**Record set**
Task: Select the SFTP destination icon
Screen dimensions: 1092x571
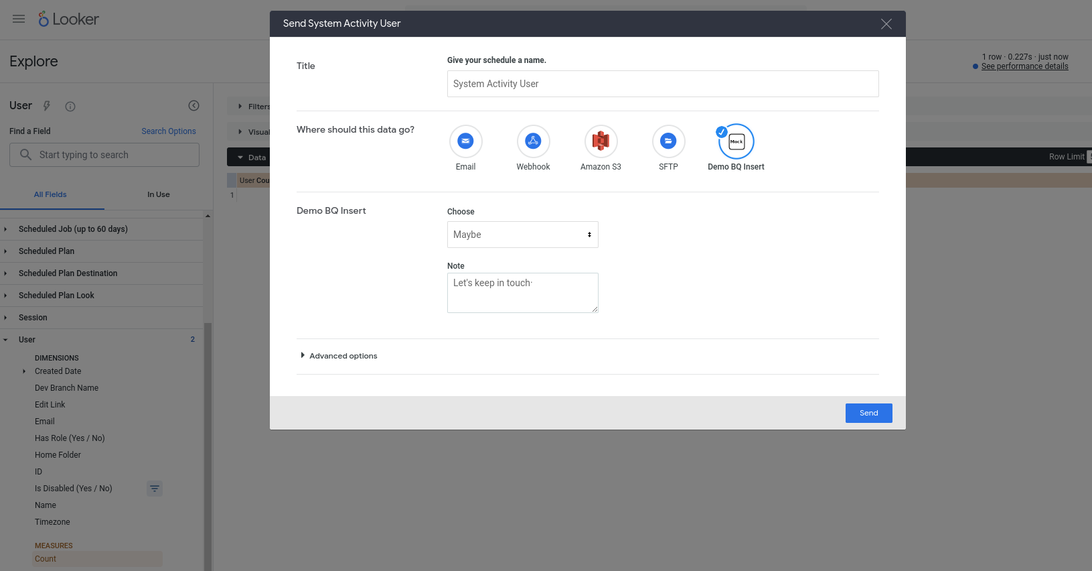Action: coord(668,141)
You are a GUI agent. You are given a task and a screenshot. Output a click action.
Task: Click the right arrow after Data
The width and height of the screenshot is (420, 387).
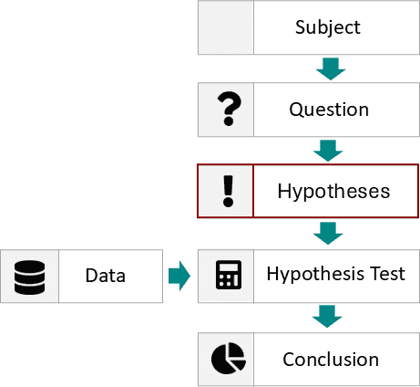coord(179,276)
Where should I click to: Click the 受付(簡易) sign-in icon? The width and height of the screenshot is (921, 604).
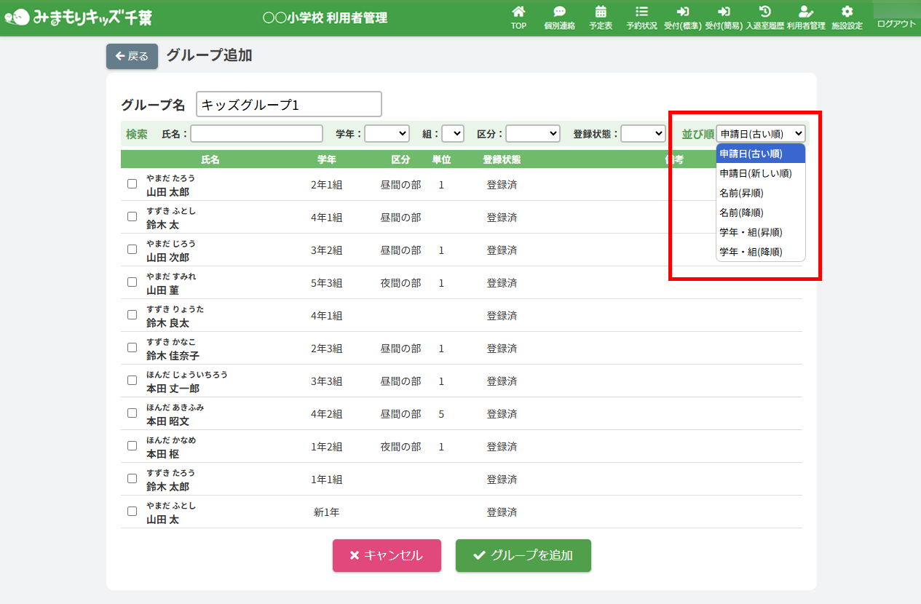coord(724,12)
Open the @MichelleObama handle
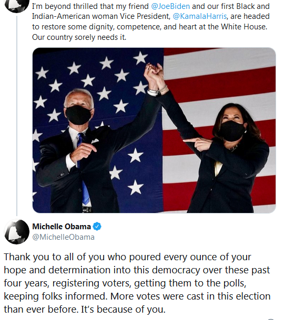The image size is (284, 320). click(64, 237)
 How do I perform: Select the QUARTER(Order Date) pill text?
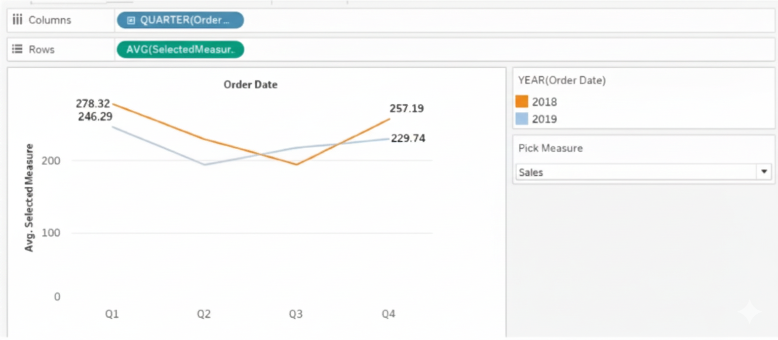[185, 20]
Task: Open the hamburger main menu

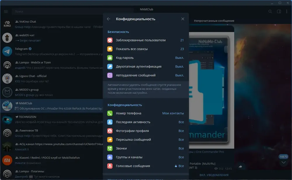Action: point(6,12)
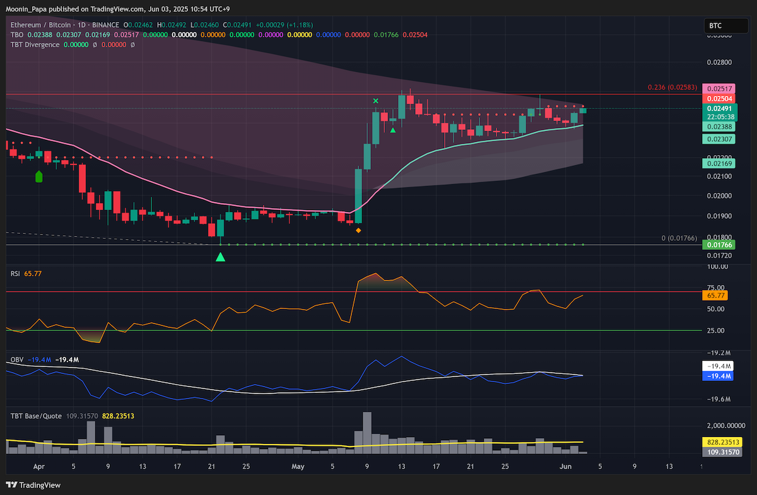Click the orange diamond marker below candle
757x495 pixels.
[x=358, y=230]
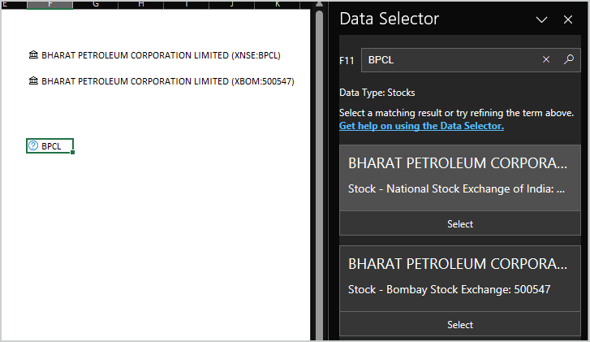The height and width of the screenshot is (342, 590).
Task: Click the magnifier search icon in Data Selector
Action: click(x=569, y=59)
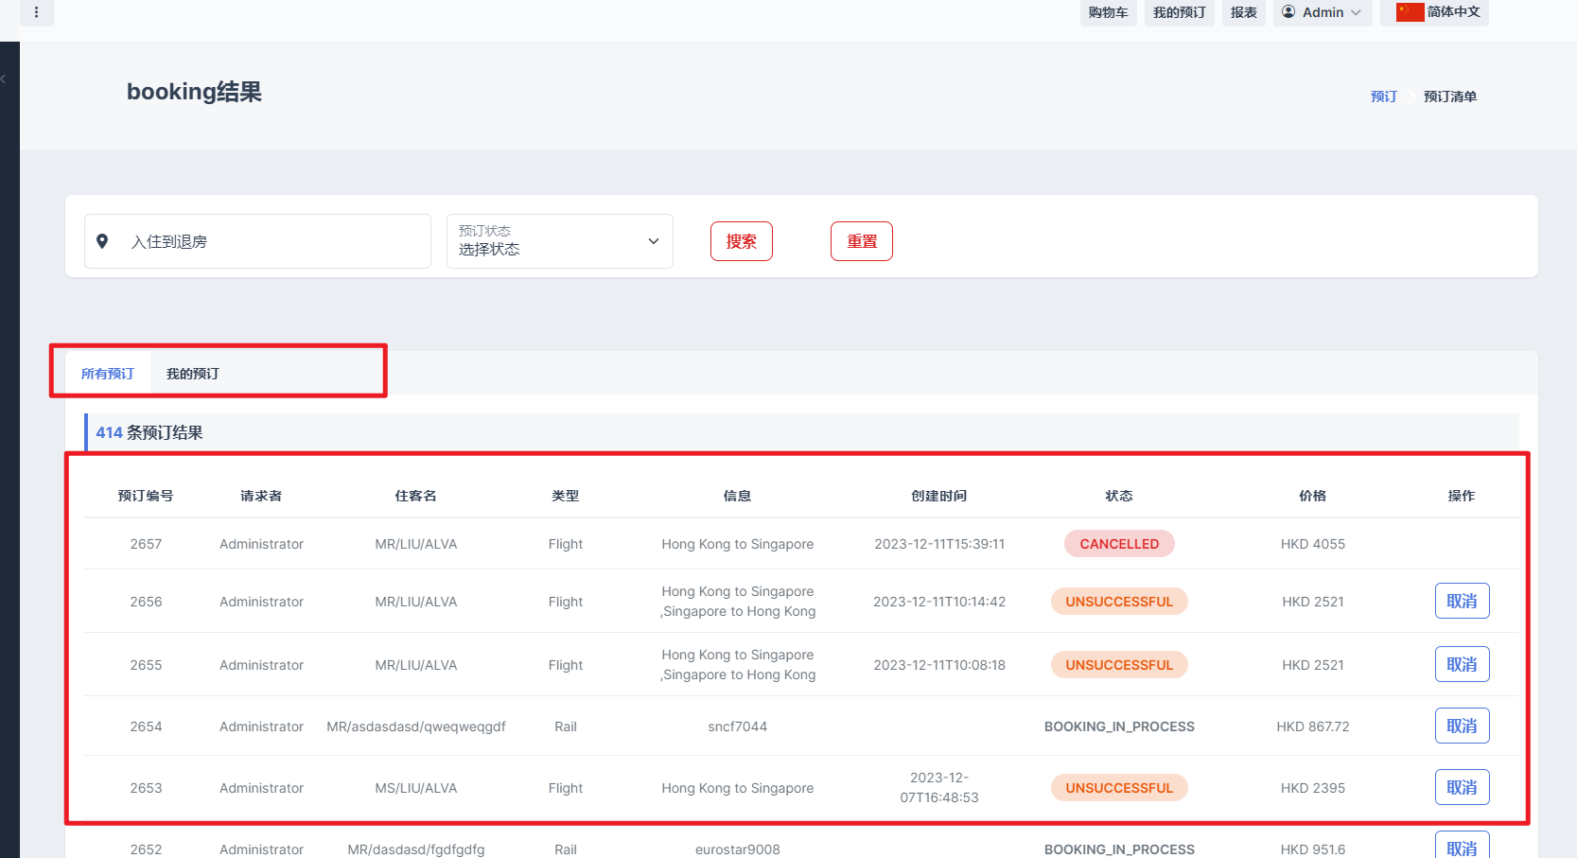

**What the task requires**
Reproduce each entry exactly as written, but leave out the images.

**Your response**
Task: Select the SFTP destination icon
Screen dimensions: 1092x571
Action: coord(668,141)
You are a GUI agent. You are given a task and a screenshot. Output a click action.
Task: Click the right arrow after Data
The width and height of the screenshot is (420, 387).
coord(179,276)
Where should I click to: Click the 受付(簡易) sign-in icon? The width and height of the screenshot is (921, 604).
coord(724,12)
Open the @MichelleObama handle
The image size is (284, 320). click(64, 237)
 How do I perform: Select the QUARTER(Order Date) pill text?
[185, 20]
Task: Open the hamburger main menu

Action: point(6,12)
Click the orange diamond marker below candle
757x495 pixels.
[x=358, y=230]
The height and width of the screenshot is (342, 590).
Task: Click the magnifier search icon in Data Selector
Action: click(x=569, y=59)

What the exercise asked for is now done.